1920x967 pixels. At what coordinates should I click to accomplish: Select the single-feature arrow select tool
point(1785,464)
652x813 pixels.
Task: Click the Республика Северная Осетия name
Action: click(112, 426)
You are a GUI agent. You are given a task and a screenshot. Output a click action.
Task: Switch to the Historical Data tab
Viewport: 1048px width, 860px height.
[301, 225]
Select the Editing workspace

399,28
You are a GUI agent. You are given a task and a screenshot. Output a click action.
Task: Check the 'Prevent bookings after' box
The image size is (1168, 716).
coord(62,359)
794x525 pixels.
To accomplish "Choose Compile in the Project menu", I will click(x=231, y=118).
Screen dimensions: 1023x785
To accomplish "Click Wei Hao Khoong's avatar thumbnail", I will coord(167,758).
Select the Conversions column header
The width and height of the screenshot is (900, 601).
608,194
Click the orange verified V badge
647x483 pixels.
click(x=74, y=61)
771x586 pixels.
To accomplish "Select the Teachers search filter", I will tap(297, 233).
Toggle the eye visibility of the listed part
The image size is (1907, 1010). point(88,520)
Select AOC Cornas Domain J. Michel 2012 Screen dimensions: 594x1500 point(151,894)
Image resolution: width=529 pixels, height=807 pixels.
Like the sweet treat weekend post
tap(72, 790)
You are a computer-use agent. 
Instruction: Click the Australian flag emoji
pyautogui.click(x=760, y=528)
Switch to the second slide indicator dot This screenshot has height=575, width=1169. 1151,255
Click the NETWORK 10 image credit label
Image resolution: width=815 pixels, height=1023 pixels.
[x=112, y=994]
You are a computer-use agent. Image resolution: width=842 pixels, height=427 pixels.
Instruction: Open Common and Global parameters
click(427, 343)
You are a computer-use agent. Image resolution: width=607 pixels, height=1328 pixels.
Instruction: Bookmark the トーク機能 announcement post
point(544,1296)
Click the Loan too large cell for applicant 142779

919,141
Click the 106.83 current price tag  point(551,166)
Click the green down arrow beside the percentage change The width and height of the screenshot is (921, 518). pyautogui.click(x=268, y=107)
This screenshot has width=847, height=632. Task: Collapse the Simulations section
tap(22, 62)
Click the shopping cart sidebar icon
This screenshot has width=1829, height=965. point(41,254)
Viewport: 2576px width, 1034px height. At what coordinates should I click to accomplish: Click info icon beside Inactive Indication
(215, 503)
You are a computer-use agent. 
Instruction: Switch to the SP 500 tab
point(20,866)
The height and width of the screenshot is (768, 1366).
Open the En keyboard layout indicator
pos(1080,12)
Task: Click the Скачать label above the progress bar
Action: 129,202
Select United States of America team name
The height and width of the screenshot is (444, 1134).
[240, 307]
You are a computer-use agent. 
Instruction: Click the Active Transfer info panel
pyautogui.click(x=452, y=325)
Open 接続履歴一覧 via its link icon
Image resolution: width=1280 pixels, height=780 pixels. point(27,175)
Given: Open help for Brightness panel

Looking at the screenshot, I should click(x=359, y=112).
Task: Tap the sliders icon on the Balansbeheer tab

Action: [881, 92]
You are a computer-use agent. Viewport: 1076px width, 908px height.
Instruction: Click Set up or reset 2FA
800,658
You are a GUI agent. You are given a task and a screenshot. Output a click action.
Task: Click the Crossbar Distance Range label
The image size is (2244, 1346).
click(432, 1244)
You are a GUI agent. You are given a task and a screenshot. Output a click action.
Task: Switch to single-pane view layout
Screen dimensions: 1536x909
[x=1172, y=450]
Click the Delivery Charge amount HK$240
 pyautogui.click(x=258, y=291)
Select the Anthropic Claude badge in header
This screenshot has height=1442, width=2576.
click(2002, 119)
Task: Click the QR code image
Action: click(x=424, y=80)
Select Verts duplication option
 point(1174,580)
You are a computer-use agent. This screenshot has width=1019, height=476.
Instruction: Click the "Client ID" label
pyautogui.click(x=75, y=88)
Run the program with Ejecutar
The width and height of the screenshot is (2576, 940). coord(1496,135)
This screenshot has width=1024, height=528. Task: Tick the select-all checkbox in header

Your goal >>
Write out each line of the data that holds the string "badge".

Response to the task >>
Click the orange verified V badge
Select the Anthropic Claude badge in header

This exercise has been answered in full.